Problem to work on
Look below for the line that contains "Instruction: Open the", then quote it and all the lines after it, exactly, with the pictures left out.

Source information
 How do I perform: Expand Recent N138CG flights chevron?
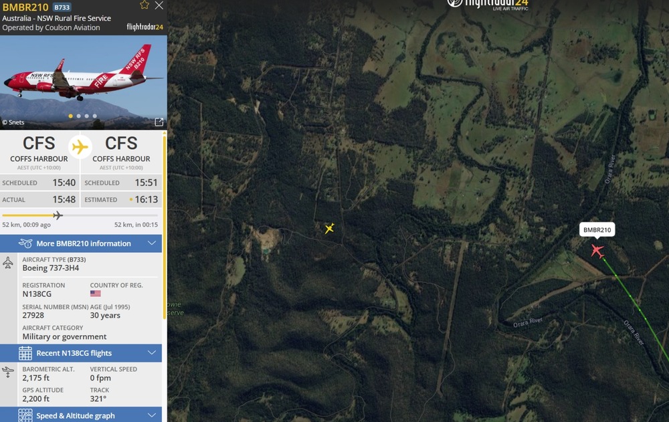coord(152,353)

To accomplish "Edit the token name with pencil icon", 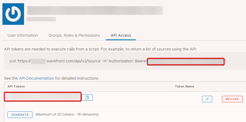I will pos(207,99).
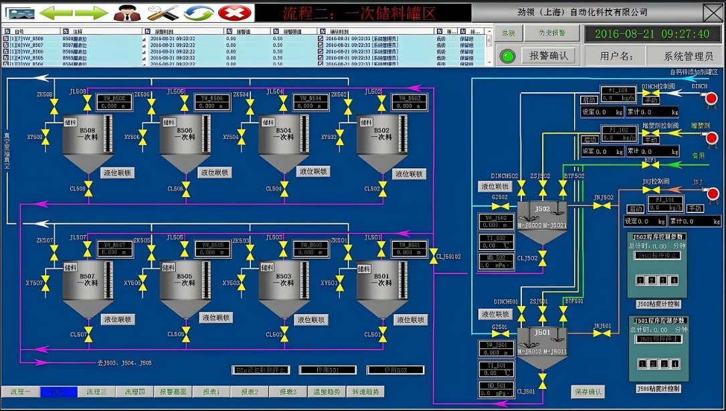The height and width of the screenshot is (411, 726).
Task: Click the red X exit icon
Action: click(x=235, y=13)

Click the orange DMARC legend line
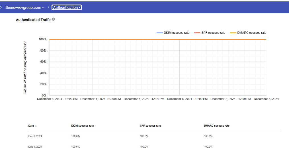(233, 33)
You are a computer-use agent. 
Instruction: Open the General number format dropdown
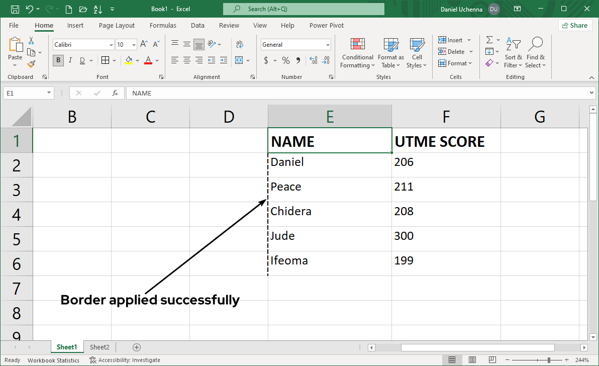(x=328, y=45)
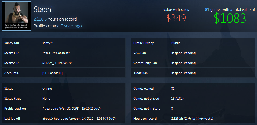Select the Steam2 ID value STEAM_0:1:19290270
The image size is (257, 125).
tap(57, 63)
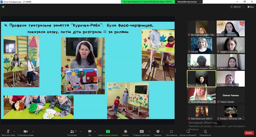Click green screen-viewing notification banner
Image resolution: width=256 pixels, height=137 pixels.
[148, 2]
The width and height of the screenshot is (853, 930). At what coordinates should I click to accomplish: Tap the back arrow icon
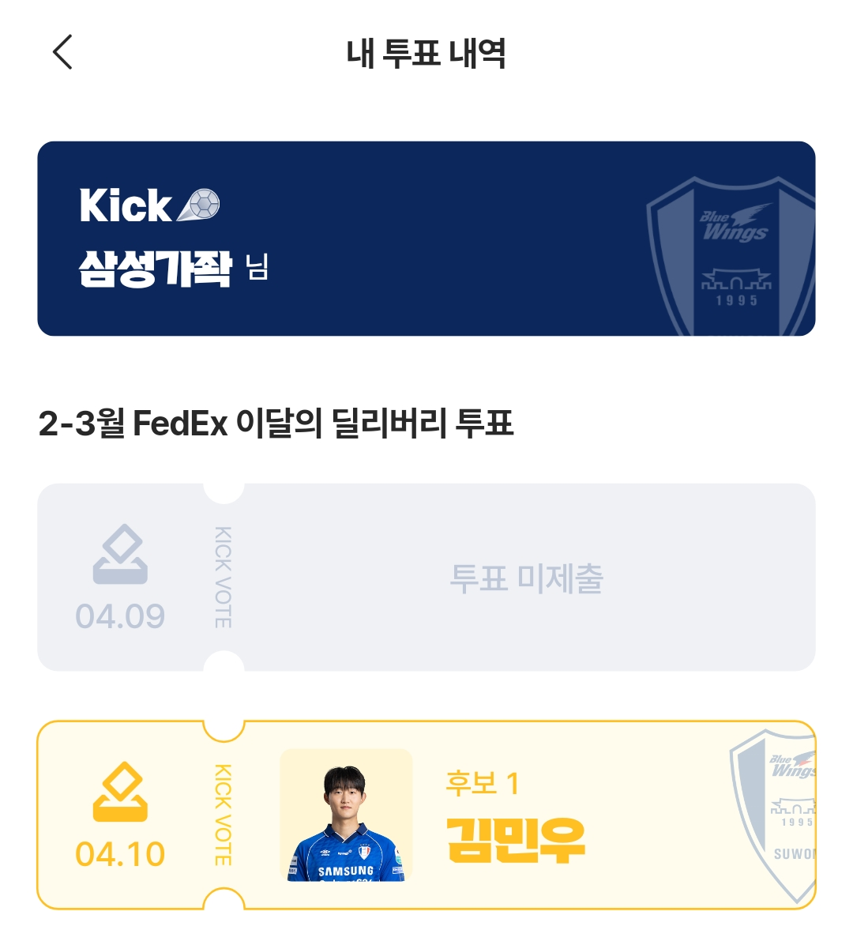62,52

Task result
Instruction: Open the General number format dropdown
(x=328, y=45)
Select the Steam2 ID value STEAM_0:1:19290270
The image size is (257, 125).
tap(57, 63)
Click green screen-viewing notification banner
Image resolution: width=256 pixels, height=137 pixels.
[148, 2]
The width and height of the screenshot is (853, 930). At what coordinates should I click to accomplish: Tap the back arrow icon
62,52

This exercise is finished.